| Task details |
Nothing belongs in the answer except the lines of the material that include "list".

| Data supplied |
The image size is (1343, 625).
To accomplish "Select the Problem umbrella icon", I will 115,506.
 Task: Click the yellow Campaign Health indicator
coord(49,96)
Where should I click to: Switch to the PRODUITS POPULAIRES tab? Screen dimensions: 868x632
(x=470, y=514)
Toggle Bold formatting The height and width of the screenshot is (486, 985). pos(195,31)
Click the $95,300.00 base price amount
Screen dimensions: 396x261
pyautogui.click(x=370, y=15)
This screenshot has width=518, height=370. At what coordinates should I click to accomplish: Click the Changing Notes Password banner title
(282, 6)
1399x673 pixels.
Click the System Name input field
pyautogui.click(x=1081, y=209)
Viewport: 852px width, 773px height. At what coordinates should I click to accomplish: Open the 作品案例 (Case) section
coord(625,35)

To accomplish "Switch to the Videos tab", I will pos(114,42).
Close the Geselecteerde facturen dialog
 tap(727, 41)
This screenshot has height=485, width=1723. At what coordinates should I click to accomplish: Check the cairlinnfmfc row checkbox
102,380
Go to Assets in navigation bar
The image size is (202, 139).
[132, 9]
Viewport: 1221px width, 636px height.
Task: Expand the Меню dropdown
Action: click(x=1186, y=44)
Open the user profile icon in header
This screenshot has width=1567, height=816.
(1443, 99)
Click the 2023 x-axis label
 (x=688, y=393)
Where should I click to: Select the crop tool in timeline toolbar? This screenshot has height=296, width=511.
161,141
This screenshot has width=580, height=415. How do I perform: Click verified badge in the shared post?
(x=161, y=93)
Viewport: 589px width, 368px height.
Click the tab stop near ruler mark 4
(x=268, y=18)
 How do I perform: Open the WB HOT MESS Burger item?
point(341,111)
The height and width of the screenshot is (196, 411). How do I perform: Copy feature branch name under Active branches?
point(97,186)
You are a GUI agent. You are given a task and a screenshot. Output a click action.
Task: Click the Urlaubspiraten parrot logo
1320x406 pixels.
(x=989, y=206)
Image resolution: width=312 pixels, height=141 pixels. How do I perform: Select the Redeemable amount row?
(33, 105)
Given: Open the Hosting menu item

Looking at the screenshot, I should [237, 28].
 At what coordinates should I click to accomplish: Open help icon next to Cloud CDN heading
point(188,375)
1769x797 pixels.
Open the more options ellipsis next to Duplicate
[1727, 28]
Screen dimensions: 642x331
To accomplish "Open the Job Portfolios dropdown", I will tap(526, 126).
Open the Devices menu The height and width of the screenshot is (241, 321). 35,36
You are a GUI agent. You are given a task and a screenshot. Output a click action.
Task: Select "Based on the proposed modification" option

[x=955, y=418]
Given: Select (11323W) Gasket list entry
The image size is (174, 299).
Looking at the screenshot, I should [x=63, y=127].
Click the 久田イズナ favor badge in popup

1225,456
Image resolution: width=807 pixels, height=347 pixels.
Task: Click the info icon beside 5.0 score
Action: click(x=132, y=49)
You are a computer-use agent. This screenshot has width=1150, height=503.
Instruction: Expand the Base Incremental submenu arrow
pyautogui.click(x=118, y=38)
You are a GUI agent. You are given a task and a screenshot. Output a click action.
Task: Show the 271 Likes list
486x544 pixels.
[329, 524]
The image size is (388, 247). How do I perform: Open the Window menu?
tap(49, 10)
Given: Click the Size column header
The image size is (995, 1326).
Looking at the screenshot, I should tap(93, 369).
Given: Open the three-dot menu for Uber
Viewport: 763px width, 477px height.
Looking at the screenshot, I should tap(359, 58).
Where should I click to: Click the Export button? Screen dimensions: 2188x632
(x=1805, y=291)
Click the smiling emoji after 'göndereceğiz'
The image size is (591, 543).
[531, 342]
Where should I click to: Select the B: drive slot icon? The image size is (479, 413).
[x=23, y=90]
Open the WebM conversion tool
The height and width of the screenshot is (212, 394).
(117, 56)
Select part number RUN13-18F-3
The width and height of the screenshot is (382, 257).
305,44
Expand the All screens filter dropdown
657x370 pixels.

| Task answer |
Given: Select (11323W) Gasket list entry
Task: Show the 271 Likes list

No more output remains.